Data provided below:

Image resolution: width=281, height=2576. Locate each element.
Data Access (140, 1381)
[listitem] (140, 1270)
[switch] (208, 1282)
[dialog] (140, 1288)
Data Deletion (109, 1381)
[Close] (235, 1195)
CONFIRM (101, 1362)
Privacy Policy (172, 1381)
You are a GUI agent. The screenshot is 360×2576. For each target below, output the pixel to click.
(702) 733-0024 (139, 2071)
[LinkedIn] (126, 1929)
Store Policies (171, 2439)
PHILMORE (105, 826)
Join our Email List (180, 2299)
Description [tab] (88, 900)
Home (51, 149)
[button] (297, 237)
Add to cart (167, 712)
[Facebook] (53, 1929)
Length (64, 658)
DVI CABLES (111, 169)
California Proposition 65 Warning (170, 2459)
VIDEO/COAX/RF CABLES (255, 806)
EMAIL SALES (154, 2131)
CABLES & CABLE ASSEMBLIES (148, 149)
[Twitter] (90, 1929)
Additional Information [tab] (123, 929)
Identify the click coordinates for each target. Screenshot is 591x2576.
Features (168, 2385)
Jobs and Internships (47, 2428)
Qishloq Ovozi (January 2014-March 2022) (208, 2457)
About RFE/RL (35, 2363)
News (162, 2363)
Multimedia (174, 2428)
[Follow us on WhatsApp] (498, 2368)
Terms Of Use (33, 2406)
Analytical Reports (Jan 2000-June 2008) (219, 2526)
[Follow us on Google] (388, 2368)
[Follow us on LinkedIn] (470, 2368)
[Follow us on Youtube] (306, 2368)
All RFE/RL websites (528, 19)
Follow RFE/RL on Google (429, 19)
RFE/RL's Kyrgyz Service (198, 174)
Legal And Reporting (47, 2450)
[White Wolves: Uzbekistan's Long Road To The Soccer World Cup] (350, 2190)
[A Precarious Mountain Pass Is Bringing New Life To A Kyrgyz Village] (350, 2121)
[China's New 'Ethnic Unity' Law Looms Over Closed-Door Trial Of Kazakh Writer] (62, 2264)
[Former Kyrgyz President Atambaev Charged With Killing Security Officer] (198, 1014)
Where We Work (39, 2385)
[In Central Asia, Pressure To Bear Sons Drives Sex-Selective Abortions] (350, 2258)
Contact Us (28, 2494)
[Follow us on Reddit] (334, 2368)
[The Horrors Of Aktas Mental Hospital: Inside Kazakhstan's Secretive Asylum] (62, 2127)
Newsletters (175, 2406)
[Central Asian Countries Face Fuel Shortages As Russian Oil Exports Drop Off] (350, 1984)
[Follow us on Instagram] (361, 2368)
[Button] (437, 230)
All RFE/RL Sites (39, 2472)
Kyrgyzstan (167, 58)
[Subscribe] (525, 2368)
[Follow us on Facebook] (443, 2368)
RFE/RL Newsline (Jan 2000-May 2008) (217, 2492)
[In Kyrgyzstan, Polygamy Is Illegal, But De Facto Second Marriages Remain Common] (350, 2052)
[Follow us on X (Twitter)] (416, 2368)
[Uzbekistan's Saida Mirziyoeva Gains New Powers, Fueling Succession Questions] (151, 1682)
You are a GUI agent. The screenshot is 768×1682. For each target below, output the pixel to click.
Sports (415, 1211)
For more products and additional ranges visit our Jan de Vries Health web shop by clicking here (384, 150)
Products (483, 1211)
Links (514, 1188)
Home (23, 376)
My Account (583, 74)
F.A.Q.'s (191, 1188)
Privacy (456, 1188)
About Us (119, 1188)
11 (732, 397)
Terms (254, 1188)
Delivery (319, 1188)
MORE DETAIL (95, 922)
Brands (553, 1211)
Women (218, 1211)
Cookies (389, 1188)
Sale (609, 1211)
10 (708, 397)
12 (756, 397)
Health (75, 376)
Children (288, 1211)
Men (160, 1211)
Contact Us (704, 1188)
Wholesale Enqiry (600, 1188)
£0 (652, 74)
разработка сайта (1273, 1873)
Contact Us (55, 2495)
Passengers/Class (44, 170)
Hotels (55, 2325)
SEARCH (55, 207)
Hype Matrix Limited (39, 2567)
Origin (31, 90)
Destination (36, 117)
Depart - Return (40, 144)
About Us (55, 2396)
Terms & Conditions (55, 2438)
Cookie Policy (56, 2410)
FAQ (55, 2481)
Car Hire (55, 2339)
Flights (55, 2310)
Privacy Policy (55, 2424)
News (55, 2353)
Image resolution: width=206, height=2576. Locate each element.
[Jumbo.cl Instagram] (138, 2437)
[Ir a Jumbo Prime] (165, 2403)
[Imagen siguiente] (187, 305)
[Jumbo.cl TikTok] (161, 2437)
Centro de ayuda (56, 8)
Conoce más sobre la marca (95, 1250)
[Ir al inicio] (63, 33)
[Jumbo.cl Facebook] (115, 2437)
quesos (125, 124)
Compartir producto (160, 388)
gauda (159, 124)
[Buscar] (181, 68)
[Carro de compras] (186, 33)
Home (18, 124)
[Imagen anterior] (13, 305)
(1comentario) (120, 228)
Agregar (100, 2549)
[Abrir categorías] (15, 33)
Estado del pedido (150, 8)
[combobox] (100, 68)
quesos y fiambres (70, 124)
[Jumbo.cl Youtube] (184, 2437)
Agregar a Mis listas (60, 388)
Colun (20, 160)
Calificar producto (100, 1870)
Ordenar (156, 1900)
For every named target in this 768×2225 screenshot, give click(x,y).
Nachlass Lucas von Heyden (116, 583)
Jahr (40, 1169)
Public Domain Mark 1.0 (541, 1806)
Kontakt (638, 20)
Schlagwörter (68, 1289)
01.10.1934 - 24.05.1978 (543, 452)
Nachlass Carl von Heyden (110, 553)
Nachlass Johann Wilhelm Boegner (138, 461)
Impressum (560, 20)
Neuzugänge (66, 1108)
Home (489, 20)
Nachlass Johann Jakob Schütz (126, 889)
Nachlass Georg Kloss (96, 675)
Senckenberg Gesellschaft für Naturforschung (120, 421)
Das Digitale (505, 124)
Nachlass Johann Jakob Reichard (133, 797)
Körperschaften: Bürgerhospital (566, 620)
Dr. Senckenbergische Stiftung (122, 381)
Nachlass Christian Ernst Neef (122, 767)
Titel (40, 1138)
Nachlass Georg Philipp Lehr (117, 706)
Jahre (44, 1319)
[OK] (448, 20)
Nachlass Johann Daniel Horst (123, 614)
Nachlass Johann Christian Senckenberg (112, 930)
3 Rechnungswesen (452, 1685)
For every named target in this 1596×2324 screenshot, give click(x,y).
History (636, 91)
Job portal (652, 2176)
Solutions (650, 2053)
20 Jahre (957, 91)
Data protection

End of Data provided.

▸ Required action: When you reach the line that contains "Terms Of Use (33, 2406)", stop; that line and every line before it, from the very first line of the data, should be restated word for word.

▸ Written solution:
Image resolution: width=281, height=2576. Locate each element.
Data Access (140, 1381)
[listitem] (140, 1270)
[switch] (208, 1282)
[dialog] (140, 1288)
Data Deletion (109, 1381)
[Close] (235, 1195)
CONFIRM (101, 1362)
Privacy Policy (172, 1381)
You are a GUI agent. The screenshot is 360×2576. For each target below, output the pixel to click.
(702) 733-0024 (139, 2071)
[LinkedIn] (126, 1929)
Store Policies (171, 2439)
PHILMORE (105, 826)
Join our Email List (180, 2299)
Description [tab] (88, 900)
Home (51, 149)
[button] (297, 237)
Add to cart (167, 712)
[Facebook] (53, 1929)
Length (64, 658)
DVI CABLES (111, 169)
California Proposition 65 Warning (170, 2459)
VIDEO/COAX/RF CABLES (255, 806)
EMAIL SALES (154, 2131)
CABLES & CABLE ASSEMBLIES (148, 149)
[Twitter] (90, 1929)
Additional Information [tab] (123, 929)
Identify the click coordinates for each target. Screenshot is 591x2576.
Features (168, 2385)
Jobs and Internships (47, 2428)
Qishloq Ovozi (January 2014-March 2022) (208, 2457)
About RFE/RL (35, 2363)
News (162, 2363)
Multimedia (174, 2428)
[Follow us on WhatsApp] (498, 2368)
Terms Of Use (33, 2406)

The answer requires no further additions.